▸ What you need to do
Extract the text of each entry below exactly, leaving every image behind.

▸ Supplied records
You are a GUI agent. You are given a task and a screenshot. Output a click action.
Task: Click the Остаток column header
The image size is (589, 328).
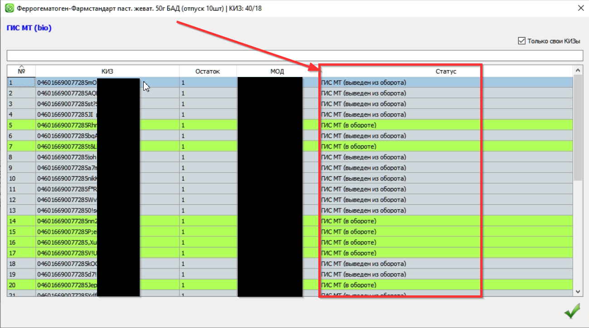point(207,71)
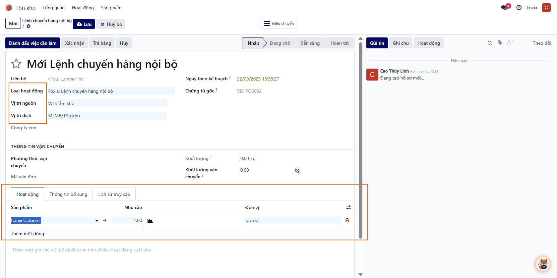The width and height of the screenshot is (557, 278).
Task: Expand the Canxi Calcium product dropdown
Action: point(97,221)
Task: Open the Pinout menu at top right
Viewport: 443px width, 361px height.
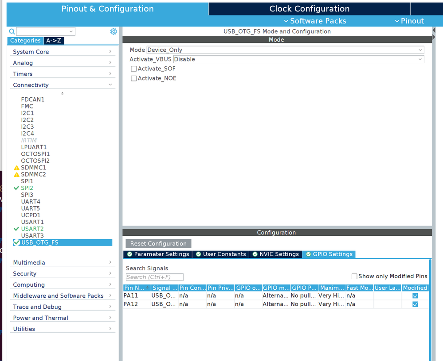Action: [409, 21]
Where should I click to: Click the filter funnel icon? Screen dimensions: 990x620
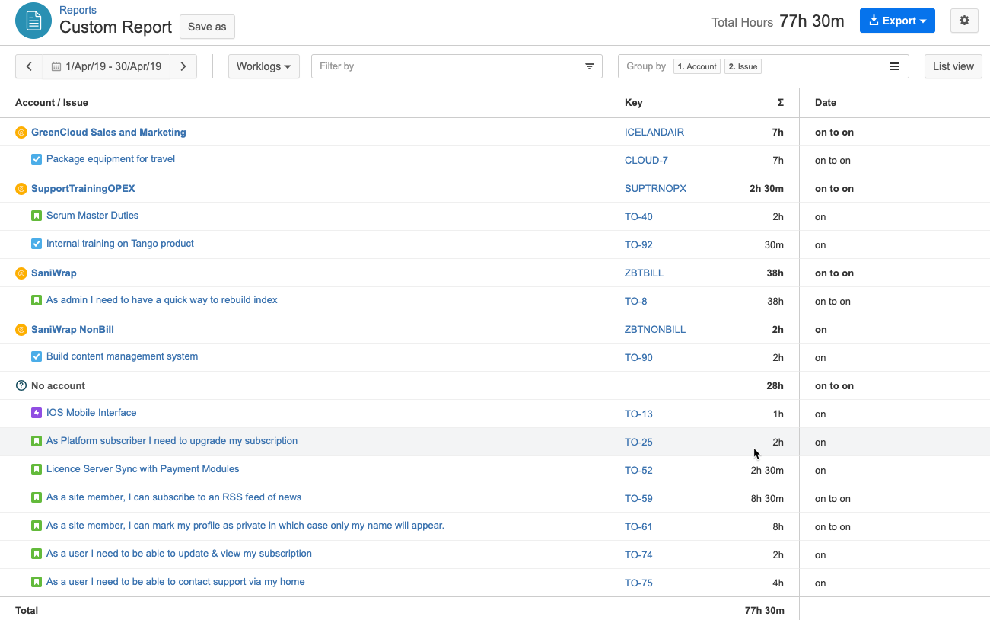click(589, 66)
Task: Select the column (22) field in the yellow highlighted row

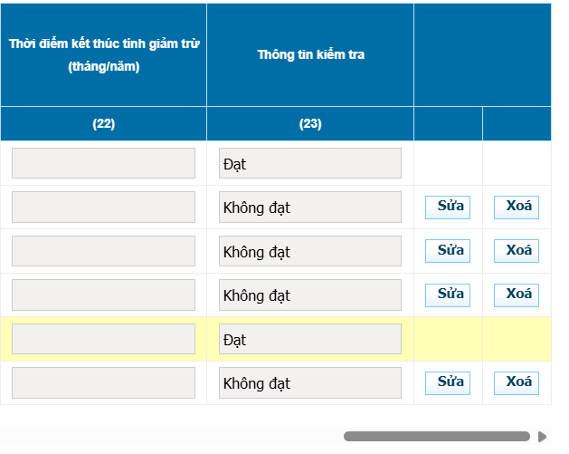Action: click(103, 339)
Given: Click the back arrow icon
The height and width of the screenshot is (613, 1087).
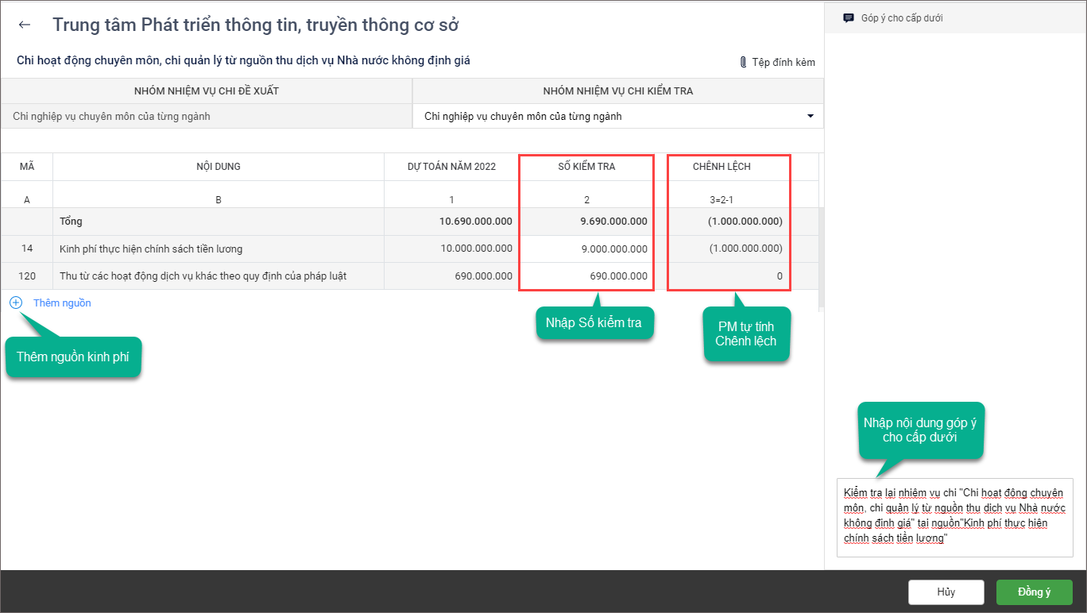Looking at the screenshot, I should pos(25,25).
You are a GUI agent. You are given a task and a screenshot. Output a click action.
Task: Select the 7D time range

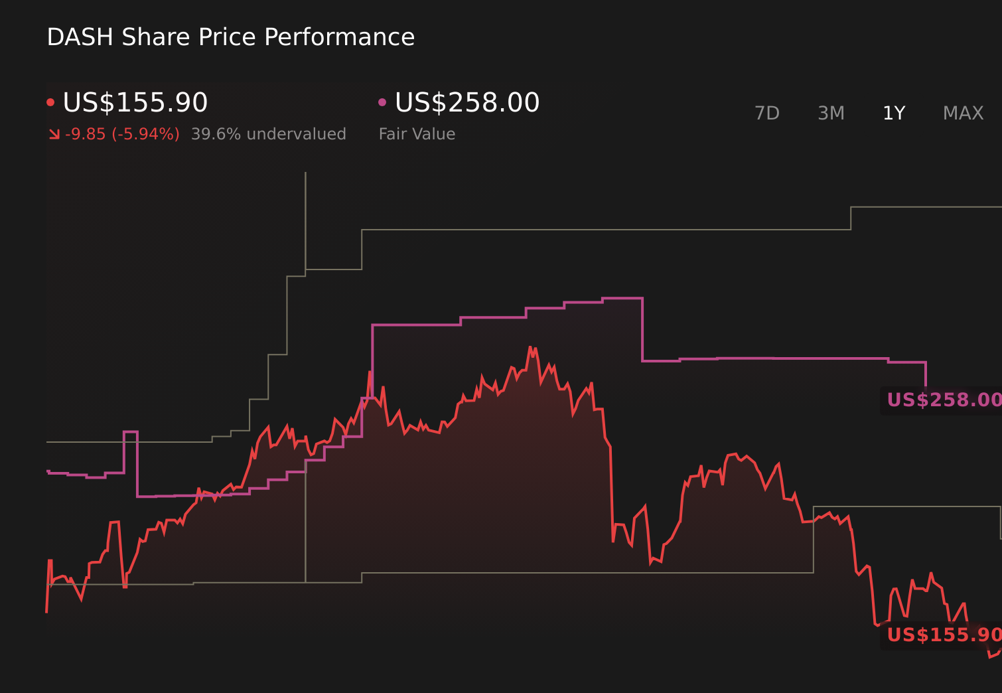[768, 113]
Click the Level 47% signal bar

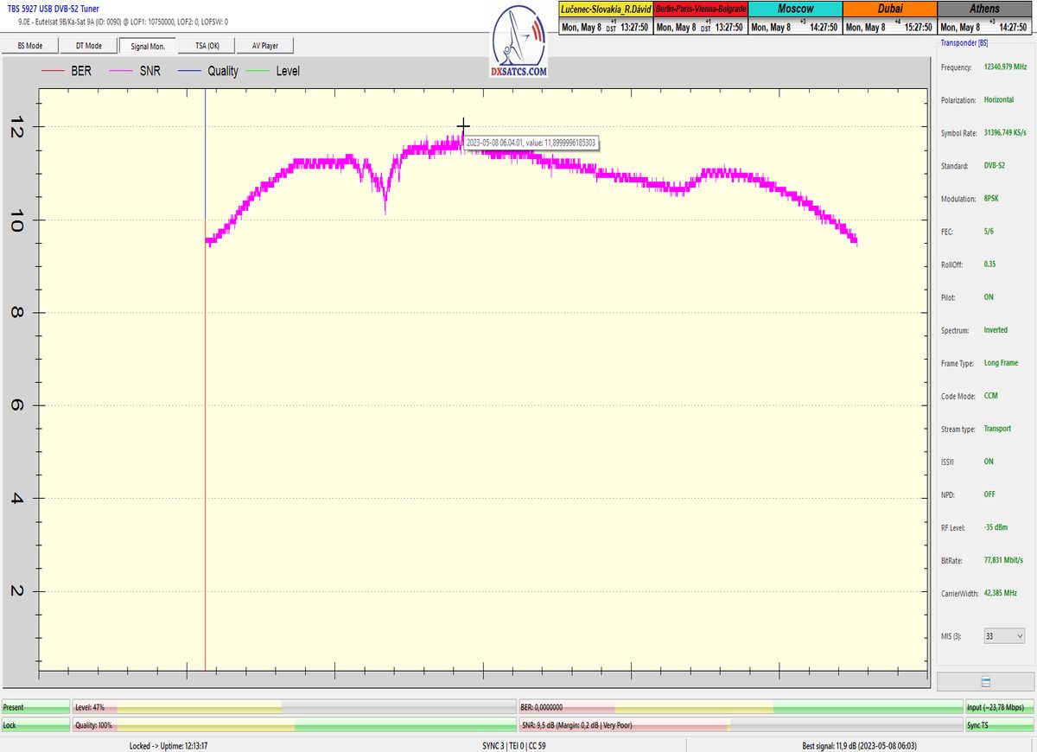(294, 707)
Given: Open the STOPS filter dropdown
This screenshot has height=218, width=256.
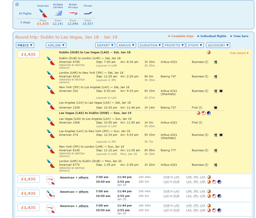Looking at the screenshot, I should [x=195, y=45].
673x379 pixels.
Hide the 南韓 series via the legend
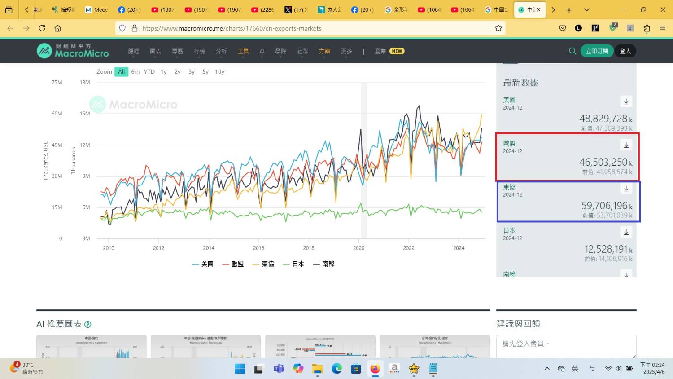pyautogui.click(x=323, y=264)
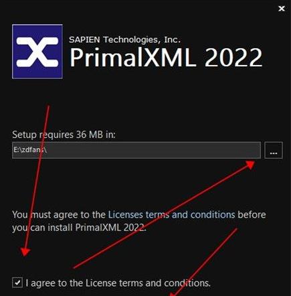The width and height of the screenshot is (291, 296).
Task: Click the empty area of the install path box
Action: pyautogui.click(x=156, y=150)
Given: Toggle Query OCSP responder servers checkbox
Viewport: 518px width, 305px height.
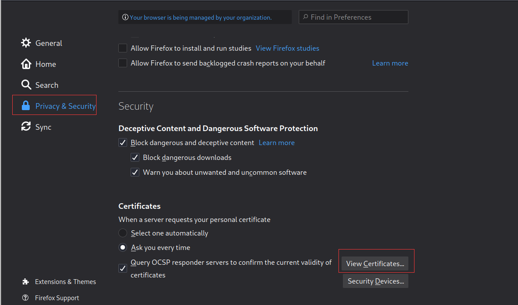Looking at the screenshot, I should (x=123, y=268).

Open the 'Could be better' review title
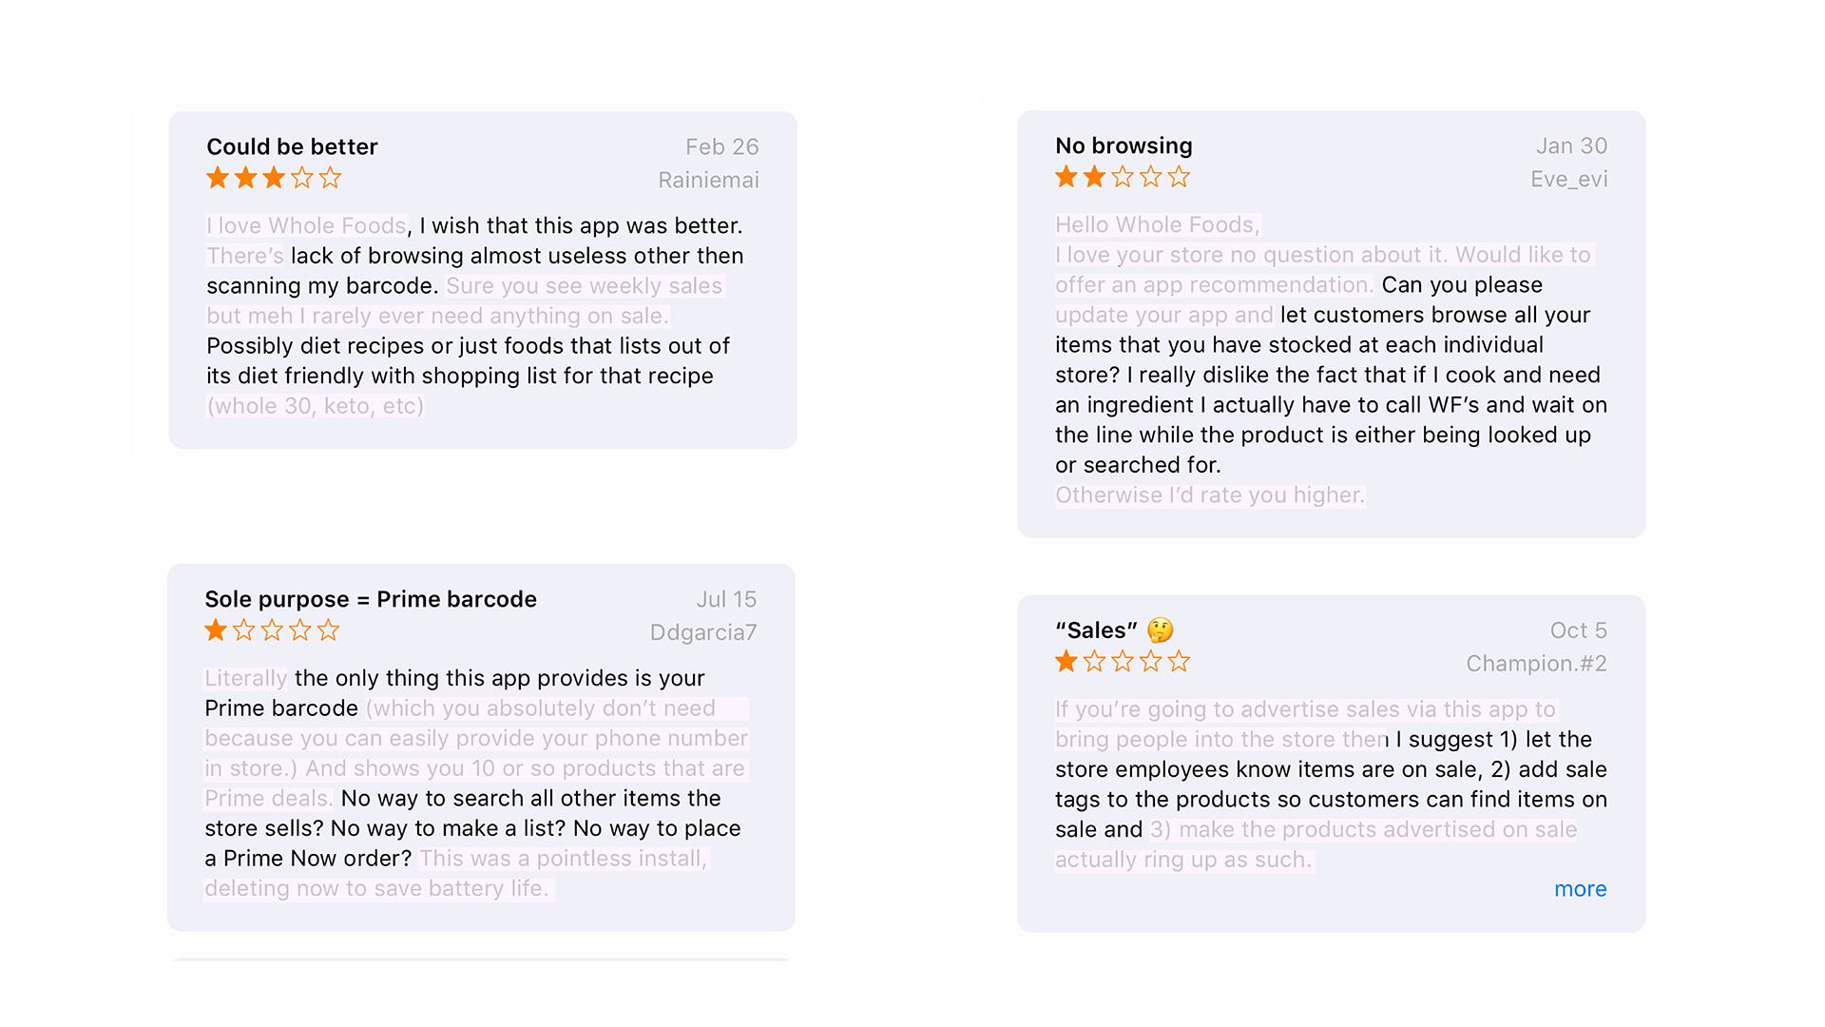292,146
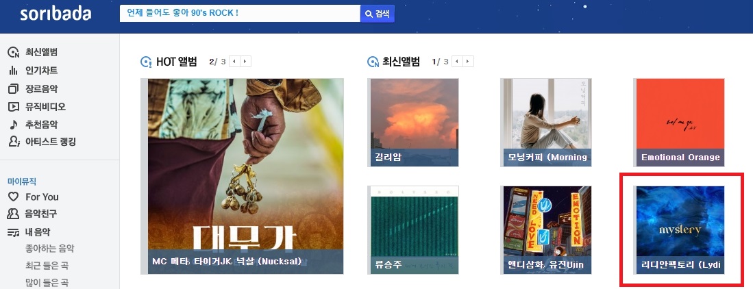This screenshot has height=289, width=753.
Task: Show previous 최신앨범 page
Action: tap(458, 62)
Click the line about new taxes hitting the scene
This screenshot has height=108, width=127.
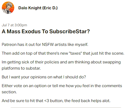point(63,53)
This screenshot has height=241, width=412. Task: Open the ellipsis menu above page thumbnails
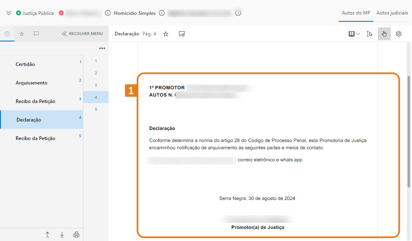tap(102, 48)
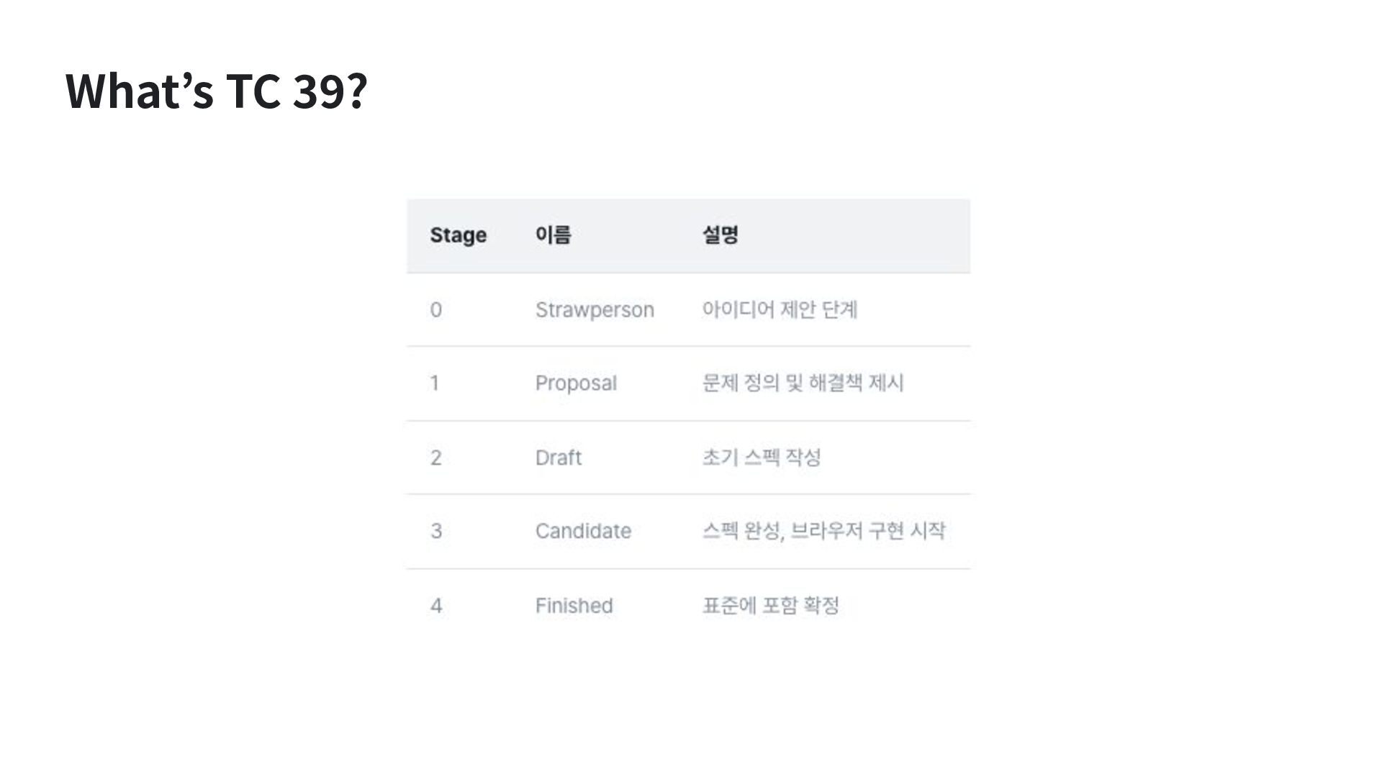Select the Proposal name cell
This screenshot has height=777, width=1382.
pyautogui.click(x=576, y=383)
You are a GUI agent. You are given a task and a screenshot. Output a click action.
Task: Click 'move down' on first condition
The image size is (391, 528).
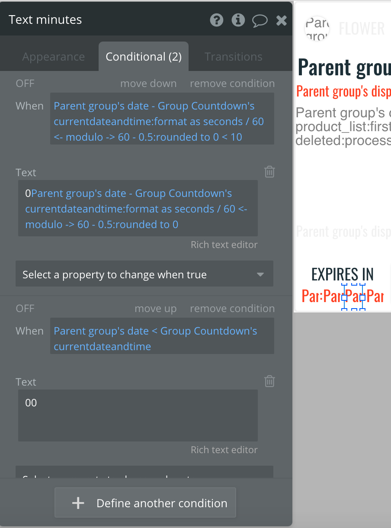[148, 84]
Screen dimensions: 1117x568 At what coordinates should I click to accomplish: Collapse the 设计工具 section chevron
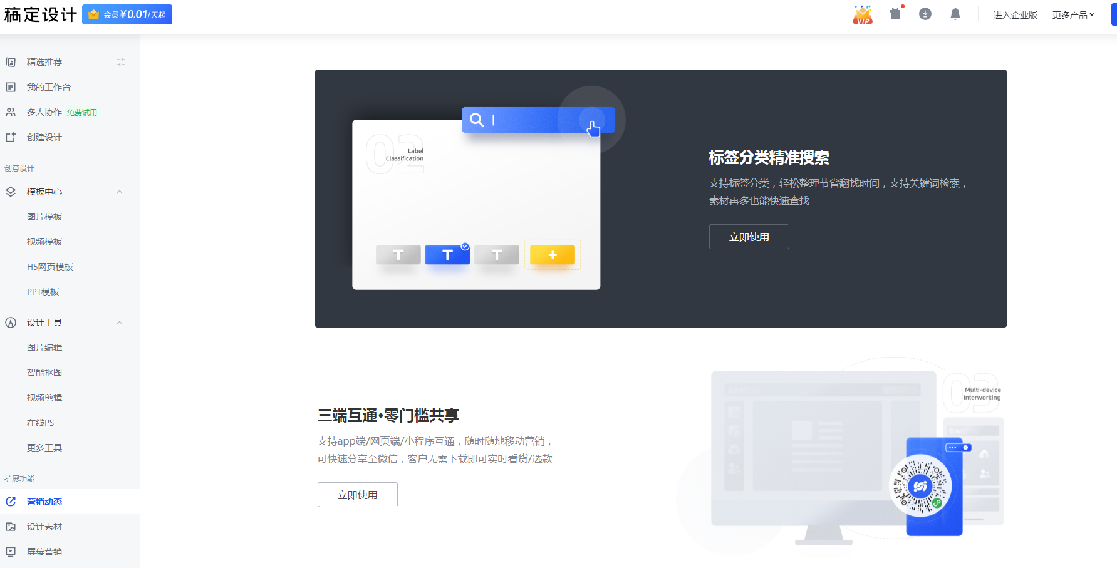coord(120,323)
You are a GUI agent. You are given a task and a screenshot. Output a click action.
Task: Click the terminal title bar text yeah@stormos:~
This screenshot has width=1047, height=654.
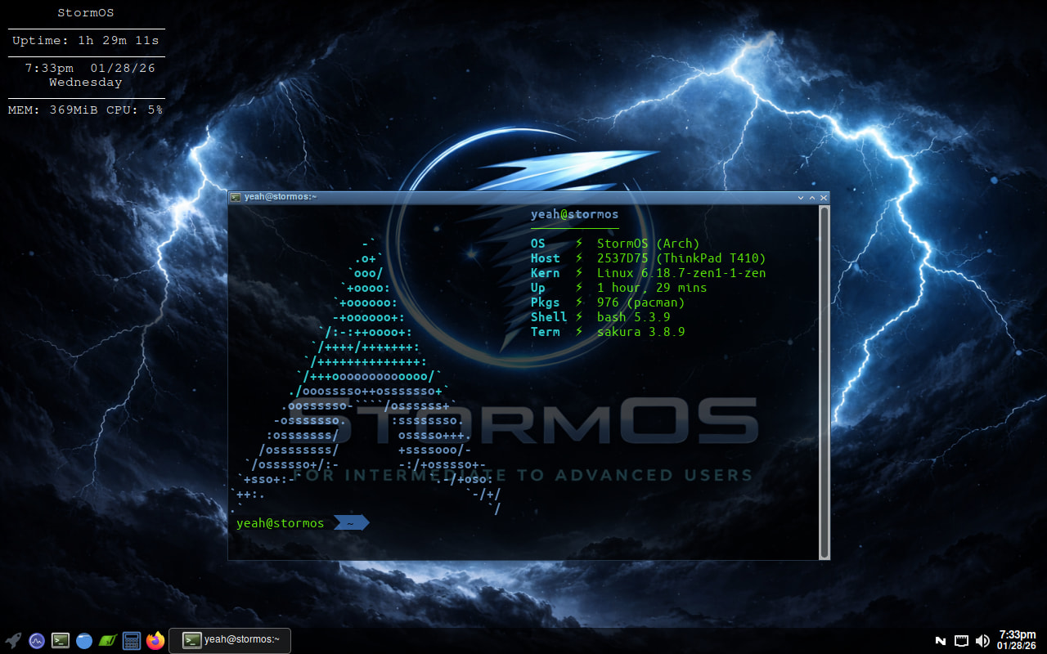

▸ Result below
You are a GUI agent. You are given a task and a screenshot. Output a click action.
Task: Click the Остаток column header
The image size is (589, 328).
point(207,71)
The width and height of the screenshot is (557, 278).
Task: Expand the Canxi Calcium product dropdown
Action: point(97,221)
Task: Open the Pinout menu at top right
Viewport: 443px width, 361px height.
Action: [409, 21]
Where should I click to: Click the filter funnel icon? Screen dimensions: 990x620
click(589, 66)
Task: Select the column (22) field in the yellow highlighted row

Action: click(103, 339)
Given: Click the back arrow icon
The height and width of the screenshot is (613, 1087).
Looking at the screenshot, I should pos(25,25).
You are a GUI agent. You are given a task and a screenshot. Output a click action.
Task: Select the 7D time range

[768, 113]
Click the Level 47% signal bar

(294, 707)
Given: Open the STOPS filter dropdown
This screenshot has height=218, width=256.
Looking at the screenshot, I should [x=195, y=45].
673x379 pixels.
Hide the 南韓 series via the legend
pyautogui.click(x=323, y=264)
The width and height of the screenshot is (291, 296).
Task: Click the empty area of the install path box
Action: pyautogui.click(x=156, y=150)
Given: Toggle Query OCSP responder servers checkbox
Viewport: 518px width, 305px height.
Looking at the screenshot, I should (x=123, y=268).

Open the 'Could be better' review title
292,146
This screenshot has height=289, width=753.
Task: Show previous 최신앨범 page
Action: tap(458, 62)
Click the line about new taxes hitting the scene
This screenshot has height=108, width=127.
point(63,53)
This screenshot has height=241, width=412. Task: Open the ellipsis menu above page thumbnails
tap(102, 48)
Select the Proposal name cell
This screenshot has height=777, width=1382.
pyautogui.click(x=576, y=383)
You are a GUI agent. You are given a task and a screenshot. Output a click action.
Task: Click 'move down' on first condition
The image size is (391, 528).
[148, 84]
Screen dimensions: 1117x568 At what coordinates should I click to accomplish: Collapse the 设计工具 section chevron
coord(120,323)
You are a GUI agent. You are given a task and a screenshot. Output a click action.
Task: Click the terminal title bar text yeah@stormos:~
This screenshot has width=1047, height=654.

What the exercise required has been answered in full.